== What to work on ==
Each line below should be restated word for word.

== Data provided ==
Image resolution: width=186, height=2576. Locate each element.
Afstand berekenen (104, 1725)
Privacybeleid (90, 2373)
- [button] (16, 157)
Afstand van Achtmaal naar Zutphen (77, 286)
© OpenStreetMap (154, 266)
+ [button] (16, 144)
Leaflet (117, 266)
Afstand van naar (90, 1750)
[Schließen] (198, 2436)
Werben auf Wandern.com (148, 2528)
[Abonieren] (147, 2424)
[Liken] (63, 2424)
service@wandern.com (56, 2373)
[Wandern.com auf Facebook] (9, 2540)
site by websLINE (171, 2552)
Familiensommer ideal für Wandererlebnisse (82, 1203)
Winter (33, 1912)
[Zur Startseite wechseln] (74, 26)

== Solution ==
Image resolution: width=186, height=2576. Locate each element.
Afstand berekenen (104, 1725)
Privacybeleid (90, 2373)
- [button] (16, 157)
Afstand van Achtmaal naar Zutphen (77, 286)
© OpenStreetMap (154, 266)
+ [button] (16, 144)
Leaflet (117, 266)
Afstand van naar (90, 1750)
[Schließen] (198, 2436)
Werben auf Wandern.com (148, 2528)
[Abonieren] (147, 2424)
[Liken] (63, 2424)
service@wandern.com (56, 2373)
[Wandern.com auf Facebook] (9, 2540)
site by websLINE (171, 2552)
Familiensommer ideal für Wandererlebnisse (82, 1203)
Winter (33, 1912)
[Zur Startseite wechseln] (74, 26)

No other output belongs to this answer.